A guerra contra a corrupção está sendo ganha ou perdida?
A resposta não é fácil. Há um claro movimento, embora lento, no sentido de combater a corrupção. Veja, a Primavera Árabe começou com a indignação de um vendedor de frutas na Tunísia contra um policial que queria propina e deu no que deu. No Brasil e em muitos outros lugares, as pessoas estão dizendo que não aguentam mais a corrupção. Cada vez mais os governantes estão ouvindo esses protestos, o Brasil está no caminho certo ao adotar rigor. Não vai mudar da noite para o dia, mas o protesto é útil, pois quem tenta subornar tem de fazer cada dia mais escondido, sabendo que é maior o risco de ser pego.
O sr. deu ênfase à investigação da corrupção internacional e sua grande arma foi uma lei rigorosa, o Ato contra Práticas Corruptas no Exterior, que foi um modelo para muitos outros países.
No começo, quando pressionamos pelo cumprimento dessa lei, nos diziam: "Como vocês podem fazer isso? Estão colocando as companhias americanas em desvantagem.
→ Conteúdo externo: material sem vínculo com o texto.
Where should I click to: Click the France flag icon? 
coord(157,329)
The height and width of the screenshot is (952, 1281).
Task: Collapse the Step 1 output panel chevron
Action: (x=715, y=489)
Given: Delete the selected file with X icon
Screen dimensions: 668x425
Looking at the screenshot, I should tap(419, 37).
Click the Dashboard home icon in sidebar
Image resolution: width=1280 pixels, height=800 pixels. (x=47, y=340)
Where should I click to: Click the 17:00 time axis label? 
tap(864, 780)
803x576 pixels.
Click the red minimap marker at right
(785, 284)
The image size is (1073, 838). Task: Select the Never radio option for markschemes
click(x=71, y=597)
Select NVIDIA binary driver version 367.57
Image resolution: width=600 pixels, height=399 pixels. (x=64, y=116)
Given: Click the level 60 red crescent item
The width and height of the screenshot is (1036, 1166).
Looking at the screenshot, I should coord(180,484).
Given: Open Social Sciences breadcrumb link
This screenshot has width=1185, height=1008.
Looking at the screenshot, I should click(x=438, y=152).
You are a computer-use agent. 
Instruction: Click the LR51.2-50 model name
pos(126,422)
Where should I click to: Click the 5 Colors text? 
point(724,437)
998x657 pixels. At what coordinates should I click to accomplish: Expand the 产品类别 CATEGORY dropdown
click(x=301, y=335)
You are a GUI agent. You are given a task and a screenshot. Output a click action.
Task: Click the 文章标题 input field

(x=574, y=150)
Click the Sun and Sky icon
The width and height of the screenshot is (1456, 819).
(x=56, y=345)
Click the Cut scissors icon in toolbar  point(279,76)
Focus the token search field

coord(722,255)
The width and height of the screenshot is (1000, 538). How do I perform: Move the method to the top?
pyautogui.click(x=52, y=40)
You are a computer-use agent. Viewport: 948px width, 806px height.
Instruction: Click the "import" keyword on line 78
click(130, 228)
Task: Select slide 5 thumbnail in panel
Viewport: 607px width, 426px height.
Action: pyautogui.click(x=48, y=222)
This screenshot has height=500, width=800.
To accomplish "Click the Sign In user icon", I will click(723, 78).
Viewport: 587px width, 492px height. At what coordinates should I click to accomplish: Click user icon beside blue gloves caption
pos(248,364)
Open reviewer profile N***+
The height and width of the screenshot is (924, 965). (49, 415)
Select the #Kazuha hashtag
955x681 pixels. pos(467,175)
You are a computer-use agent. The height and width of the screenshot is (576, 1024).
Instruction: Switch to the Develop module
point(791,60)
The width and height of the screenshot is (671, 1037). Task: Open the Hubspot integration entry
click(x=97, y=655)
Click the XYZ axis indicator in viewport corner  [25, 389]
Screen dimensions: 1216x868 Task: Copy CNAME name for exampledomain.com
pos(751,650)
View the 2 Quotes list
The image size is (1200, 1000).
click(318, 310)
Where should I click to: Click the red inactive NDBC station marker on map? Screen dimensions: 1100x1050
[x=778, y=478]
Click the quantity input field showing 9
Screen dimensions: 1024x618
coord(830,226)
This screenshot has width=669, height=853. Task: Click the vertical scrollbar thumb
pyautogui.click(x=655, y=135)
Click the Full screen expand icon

As companhias de outros países não fazem o mesmo?" Depois, viajávamos para outros países e lá reclamavam que nosso trabalho os prejudicava e beneficiava empresas americanas. Quando me vi criticado pelos dois lados. descobri que estava certo. Minha conclusão é que o combate à corrupção não é apenas a coisa certa a fazer, também é bom para os negócios.
Que instrumentos e métodos suas equipes usavam?
Empregávamos as ferramentas tradicionais usadas contra o crime organizado. Se recebemos uma denúncia de um funcionário de que os executivos de sua empresa pretendem pagar propina a uma autoridade, podemos colocar microfones, gravar a negociação da propina. Emitimos mandados de busca, oferecemos recompensas para quem denuncia. A Securities Exchange Commission (SEC, espécie de Comissão de Valores Mobiliários), trabalha junto, oferece recompensas altas.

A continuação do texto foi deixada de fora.